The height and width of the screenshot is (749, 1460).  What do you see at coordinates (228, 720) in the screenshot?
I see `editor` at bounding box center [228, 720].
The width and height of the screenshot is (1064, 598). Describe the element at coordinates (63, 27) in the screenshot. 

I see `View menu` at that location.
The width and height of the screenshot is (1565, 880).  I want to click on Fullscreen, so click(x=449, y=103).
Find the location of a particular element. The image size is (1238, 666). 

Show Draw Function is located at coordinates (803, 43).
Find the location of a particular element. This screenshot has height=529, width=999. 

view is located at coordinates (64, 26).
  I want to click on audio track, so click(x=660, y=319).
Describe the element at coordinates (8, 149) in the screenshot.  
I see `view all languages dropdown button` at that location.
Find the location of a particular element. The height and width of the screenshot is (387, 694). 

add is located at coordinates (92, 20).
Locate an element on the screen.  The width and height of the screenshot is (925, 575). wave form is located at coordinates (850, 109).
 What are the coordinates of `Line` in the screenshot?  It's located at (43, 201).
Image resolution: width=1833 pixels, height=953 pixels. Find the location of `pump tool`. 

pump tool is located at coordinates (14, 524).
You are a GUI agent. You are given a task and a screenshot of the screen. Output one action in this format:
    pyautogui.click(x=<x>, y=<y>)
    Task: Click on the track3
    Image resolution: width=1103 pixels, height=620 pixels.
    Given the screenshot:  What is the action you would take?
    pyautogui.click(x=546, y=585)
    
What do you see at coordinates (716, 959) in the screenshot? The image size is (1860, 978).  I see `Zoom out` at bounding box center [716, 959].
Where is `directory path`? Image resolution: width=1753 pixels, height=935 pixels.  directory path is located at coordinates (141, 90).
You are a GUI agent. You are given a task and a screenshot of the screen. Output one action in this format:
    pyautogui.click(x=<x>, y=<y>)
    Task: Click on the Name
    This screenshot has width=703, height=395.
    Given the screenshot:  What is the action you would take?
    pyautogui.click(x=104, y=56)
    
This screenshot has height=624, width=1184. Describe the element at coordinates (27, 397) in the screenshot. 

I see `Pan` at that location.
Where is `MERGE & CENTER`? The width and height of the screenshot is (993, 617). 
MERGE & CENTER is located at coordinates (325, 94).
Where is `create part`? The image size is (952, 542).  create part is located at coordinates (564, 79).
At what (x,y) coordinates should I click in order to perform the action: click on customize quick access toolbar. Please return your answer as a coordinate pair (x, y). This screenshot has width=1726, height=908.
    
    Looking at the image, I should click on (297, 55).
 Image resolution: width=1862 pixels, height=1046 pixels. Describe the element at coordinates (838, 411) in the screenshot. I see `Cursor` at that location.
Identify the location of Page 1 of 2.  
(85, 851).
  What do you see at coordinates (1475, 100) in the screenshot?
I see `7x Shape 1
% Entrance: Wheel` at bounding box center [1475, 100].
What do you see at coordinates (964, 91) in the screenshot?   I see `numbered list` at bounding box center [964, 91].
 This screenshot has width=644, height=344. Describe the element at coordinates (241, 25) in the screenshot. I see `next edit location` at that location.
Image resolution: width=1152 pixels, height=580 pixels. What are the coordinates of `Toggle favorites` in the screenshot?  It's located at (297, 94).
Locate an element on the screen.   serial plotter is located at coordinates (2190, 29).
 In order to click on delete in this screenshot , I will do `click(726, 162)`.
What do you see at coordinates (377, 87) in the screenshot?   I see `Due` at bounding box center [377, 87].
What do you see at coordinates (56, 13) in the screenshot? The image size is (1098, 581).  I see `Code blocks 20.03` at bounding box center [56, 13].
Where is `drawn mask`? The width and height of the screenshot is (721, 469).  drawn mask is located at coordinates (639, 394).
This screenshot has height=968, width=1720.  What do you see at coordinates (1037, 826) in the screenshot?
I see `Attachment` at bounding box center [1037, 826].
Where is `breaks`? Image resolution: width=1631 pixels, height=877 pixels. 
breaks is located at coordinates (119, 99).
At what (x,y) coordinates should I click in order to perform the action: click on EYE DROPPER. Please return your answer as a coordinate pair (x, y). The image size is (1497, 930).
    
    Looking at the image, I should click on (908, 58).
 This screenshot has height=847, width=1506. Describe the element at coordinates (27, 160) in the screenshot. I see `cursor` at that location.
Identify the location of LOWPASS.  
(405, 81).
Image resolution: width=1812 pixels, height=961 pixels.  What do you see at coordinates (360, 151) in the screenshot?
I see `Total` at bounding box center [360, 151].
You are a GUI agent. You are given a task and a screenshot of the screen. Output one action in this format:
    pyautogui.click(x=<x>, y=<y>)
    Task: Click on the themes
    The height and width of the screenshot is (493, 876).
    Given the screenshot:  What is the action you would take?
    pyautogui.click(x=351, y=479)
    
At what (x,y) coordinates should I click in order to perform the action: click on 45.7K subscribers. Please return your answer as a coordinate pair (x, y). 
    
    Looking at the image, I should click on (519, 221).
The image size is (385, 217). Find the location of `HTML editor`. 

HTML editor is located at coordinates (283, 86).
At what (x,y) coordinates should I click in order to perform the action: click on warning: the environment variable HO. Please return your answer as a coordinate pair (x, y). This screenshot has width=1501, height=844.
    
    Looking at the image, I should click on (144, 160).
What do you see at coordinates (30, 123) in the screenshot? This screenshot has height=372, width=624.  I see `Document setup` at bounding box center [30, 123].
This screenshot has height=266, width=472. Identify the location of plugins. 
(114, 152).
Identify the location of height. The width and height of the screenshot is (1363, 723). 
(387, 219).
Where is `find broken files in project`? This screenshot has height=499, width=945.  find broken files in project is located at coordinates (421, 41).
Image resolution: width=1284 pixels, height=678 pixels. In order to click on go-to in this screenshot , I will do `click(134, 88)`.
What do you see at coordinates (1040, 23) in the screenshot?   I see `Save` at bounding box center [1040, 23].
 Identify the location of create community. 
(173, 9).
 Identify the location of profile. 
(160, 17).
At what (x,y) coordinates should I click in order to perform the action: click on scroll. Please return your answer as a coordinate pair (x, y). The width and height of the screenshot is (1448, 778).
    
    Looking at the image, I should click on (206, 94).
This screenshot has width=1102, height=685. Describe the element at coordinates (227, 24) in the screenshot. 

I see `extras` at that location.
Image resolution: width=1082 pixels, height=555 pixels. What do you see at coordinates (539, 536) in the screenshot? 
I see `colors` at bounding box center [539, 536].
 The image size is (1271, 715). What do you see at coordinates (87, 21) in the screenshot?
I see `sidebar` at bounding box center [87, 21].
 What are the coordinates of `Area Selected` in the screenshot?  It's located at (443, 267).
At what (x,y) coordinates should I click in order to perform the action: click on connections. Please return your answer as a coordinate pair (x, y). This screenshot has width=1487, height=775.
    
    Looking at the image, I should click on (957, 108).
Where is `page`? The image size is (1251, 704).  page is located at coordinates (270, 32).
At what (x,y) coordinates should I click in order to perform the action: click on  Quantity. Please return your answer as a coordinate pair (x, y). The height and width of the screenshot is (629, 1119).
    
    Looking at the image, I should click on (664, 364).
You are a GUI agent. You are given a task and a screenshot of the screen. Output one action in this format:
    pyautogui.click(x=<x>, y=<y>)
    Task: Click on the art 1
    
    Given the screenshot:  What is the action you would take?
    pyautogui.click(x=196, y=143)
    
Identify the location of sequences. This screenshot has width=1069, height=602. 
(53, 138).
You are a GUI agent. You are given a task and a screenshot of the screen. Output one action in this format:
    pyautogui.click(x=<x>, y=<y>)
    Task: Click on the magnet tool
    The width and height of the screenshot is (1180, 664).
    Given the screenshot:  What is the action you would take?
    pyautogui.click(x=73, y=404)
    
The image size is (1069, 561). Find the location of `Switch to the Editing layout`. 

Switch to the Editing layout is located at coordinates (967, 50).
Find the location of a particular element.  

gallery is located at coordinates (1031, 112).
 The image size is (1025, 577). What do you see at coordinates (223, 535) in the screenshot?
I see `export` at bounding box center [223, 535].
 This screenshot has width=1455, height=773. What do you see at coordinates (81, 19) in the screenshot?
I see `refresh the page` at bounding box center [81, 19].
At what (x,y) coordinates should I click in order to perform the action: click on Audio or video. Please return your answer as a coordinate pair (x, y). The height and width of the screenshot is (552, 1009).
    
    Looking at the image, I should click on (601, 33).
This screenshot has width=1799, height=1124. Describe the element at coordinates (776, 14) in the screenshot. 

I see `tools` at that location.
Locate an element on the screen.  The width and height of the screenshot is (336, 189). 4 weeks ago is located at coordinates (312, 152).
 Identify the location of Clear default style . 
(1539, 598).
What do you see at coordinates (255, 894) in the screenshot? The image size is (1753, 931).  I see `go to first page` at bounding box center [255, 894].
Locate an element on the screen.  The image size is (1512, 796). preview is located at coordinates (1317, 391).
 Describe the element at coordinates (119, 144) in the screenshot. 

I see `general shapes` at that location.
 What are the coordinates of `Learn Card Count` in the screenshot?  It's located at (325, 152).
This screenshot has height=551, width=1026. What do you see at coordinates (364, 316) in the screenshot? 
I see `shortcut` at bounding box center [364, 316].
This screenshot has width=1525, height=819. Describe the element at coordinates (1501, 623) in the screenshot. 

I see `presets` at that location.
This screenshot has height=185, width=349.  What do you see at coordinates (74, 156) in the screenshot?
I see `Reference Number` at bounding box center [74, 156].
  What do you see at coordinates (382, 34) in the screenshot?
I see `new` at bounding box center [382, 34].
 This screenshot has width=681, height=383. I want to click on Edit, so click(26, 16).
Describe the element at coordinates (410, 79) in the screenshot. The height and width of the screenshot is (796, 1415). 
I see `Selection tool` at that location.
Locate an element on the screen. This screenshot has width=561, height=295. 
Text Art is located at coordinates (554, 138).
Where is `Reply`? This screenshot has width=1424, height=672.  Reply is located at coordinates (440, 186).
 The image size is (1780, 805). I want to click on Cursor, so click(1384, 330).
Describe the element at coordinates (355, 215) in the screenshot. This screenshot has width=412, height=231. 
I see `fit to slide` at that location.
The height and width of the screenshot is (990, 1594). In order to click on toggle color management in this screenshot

....

Directive.
Reproduce the entries that begin at the line containing "This screenshot has width=1102, height=685." and end after the line containing "Switch to the Editing layout is", switching "magnet tool" to "snap tool" and leaving everything else unchanged.

Result of the exercise.
This screenshot has width=1102, height=685. Describe the element at coordinates (227, 24) in the screenshot. 

I see `extras` at that location.
Image resolution: width=1082 pixels, height=555 pixels. What do you see at coordinates (539, 536) in the screenshot? 
I see `colors` at bounding box center [539, 536].
 The image size is (1271, 715). What do you see at coordinates (87, 21) in the screenshot?
I see `sidebar` at bounding box center [87, 21].
 What are the coordinates of `Area Selected` in the screenshot?  It's located at (443, 267).
At what (x,y) coordinates should I click in order to perform the action: click on connections. Please return your answer as a coordinate pair (x, y). This screenshot has width=1487, height=775.
    
    Looking at the image, I should click on (957, 108).
Where is `page`? The image size is (1251, 704).  page is located at coordinates (270, 32).
At what (x,y) coordinates should I click in order to perform the action: click on  Quantity. Please return your answer as a coordinate pair (x, y). The height and width of the screenshot is (629, 1119).
    
    Looking at the image, I should click on (664, 364).
You are a GUI agent. You are given a task and a screenshot of the screen. Output one action in this format:
    pyautogui.click(x=<x>, y=<y>)
    Task: Click on the art 1
    
    Given the screenshot:  What is the action you would take?
    pyautogui.click(x=196, y=143)
    
Identify the location of sequences. This screenshot has width=1069, height=602. 
(53, 138).
You are a GUI agent. You are given a task and a screenshot of the screen. Output one action in this format:
    pyautogui.click(x=<x>, y=<y>)
    Task: Click on the snap tool
    The width and height of the screenshot is (1180, 664).
    Given the screenshot:  What is the action you would take?
    pyautogui.click(x=73, y=404)
    
The image size is (1069, 561). Find the location of `Switch to the Editing layout`. 

Switch to the Editing layout is located at coordinates (967, 50).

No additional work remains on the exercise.